BEGIN Document text

Hi all I met some of the Cyclone Coaster people you could not ask for better people I can't wait to ride with some of them again and go to So-Cal for one of there rides.


----------



## cyclonecoaster.com (Oct 10, 2012)

*Thanks for making it out for the ride ....*

Shawn - it was nice to nice to put a face to the name & I wish the day would have allowed for us to do more than just meet - I always enjoy talking bicycles & we'll have to do it next time our paths cross - 

I am glad you made it down to SoCal & made the tour with Scott - who definitely showed you a good time & had time to meet & greet some of the great passionate riders that are in the area that we are fortunate enough to have join us here & there on our rides here in SoCal -  

As far as the CYCLONE COASTER ride this month goes - it was a bit unusual since it fell on a strange day with tons of bicycle related events in & around Long Beach - There is always something but this ride took the cake - For 1 there was the Long Beach Marathon that basically blocks off most of Long Beach where we normally ride - some people I heard had no idea the Marathon was going on since the CYCLONE COASTER Sunday ride is essentially a "pick up ride" & we never know who is going to be there until the day of the ride - My suggestion is look at our website at least once a month - that's what it's for - the CYCLONE COASTER website that has all the latest up to date information for the upcoming rides & events we do here in SoCal - So before you come down please stop by www.cyclonecoaster.com to double check on upcoming events - I have the website up since it is impossible to get a hold of everyone who has ever ridden with the group over the years - my guess is a few thousand at least - The other huge event was up in Los Angeles - CicLAvia - where over 100,000 people made it out to ride this twice a year event - Bernard & I included - we ran into a lot of others who ride with us every month out there too - long day - I must have rode 60+ miles -  

At this point CYCLONE COASTER has a core group of 50 - 80 riders that show up every month - the rest of our ride are people who show up a few times a year from up North like the Rolling Relics & down South from the San Diego Choppaderos & everywhere in between - friends of others that ride with us & some first time riders from in or out of town for starters -- It is amazing to me how many make it out to the ride - heck we even have Marko from Marko's Treats making it out to our rides with his ice cream cart bicycle on occasion - On the bucket list for CYCLONE COASTER is to be in the Pasadena Rose Parade one year - hey stranger things have happened - right ? 

CYCLONE COASTER is larger than I ever expected it to be - I am glad it has brought some back to the hobby & inspired others to be in the hobby & ride what they buy here there & everywhere - The people make the ride what it is & I want to thank everyone who makes it out to our rides - you are the reason the ride is a success - good people - good times -- RIDE VINTAGE -- Frank


----------

END Document text
BEGIN Given material

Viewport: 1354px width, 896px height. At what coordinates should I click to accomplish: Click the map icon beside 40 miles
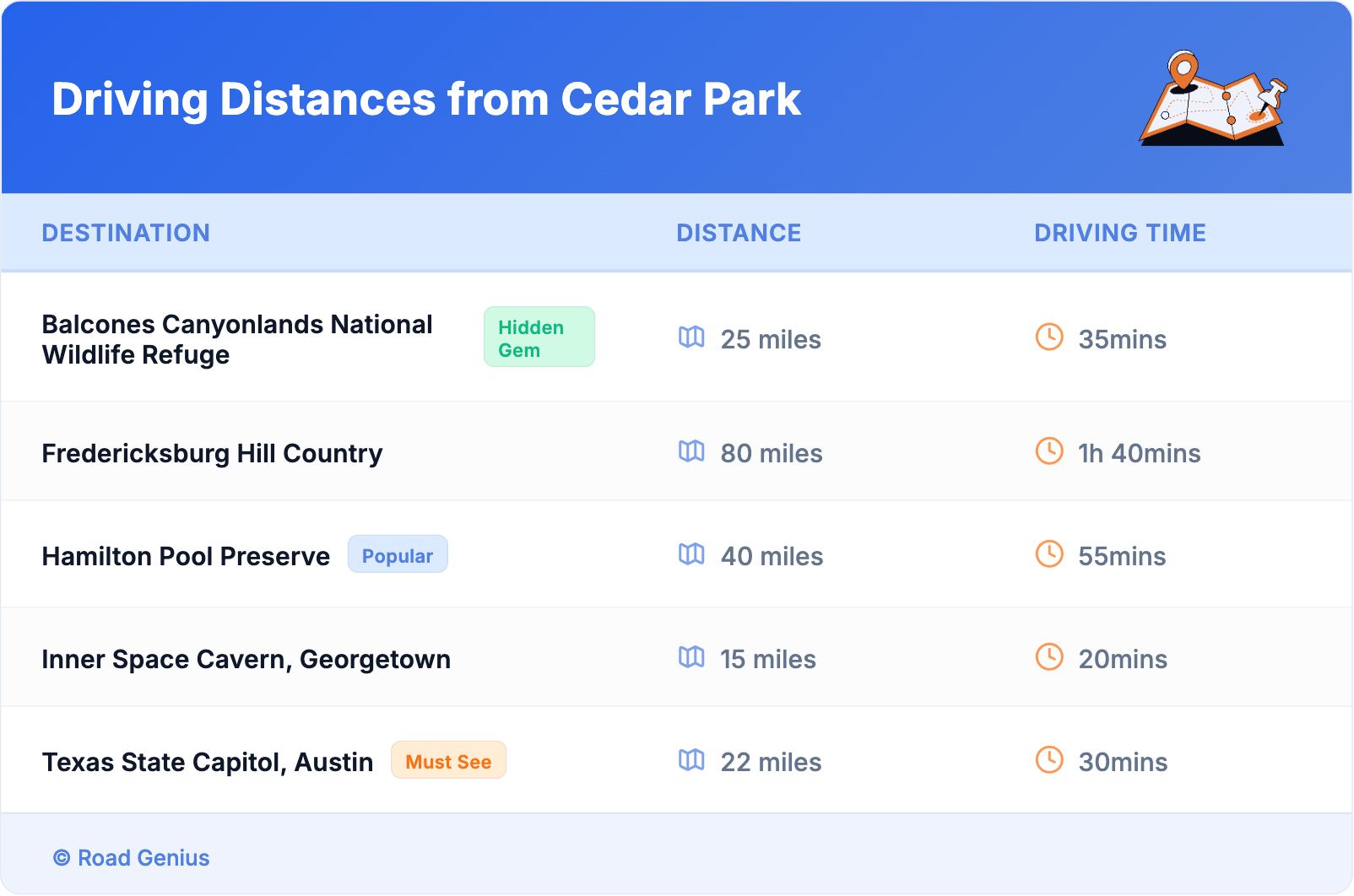pyautogui.click(x=691, y=554)
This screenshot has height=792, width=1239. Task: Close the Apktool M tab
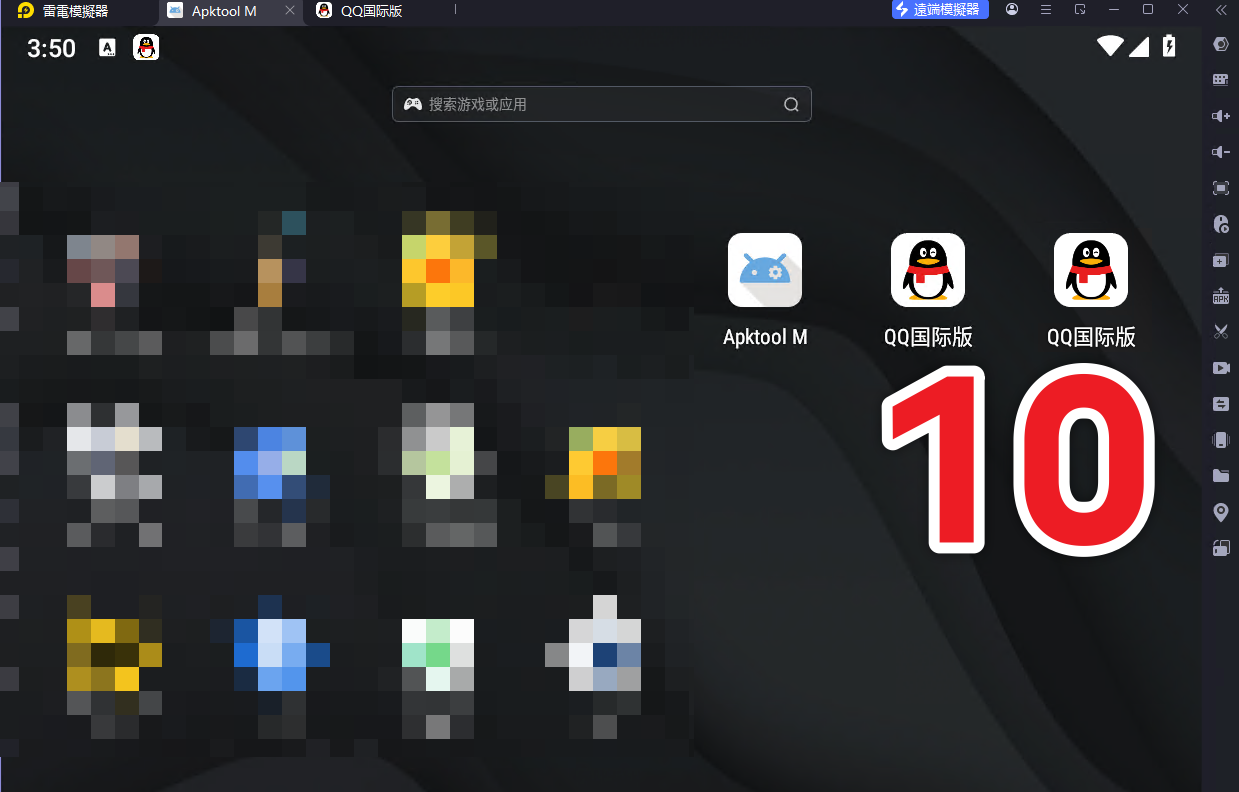click(290, 11)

END Given material

- Aim: Translate this sentence from the forum thread about the Cyclone Coaster rides into Spanish: "Hi all I met some of the Cyclone Coaster people you could not ask for better people I can't wait to ride with some of them again and go to So-Cal for one of there rides." The data is separate material and is not part of the forum thread about the Cyclone Coaster rides.

- Response: Hola a todos, conocí a algunas de las personas de Cyclone Coaster; no se podría pedir mejor gente. Tengo muchas ganas de volver a rodar con algunos de ellos e ir a So-Cal para una de sus salidas.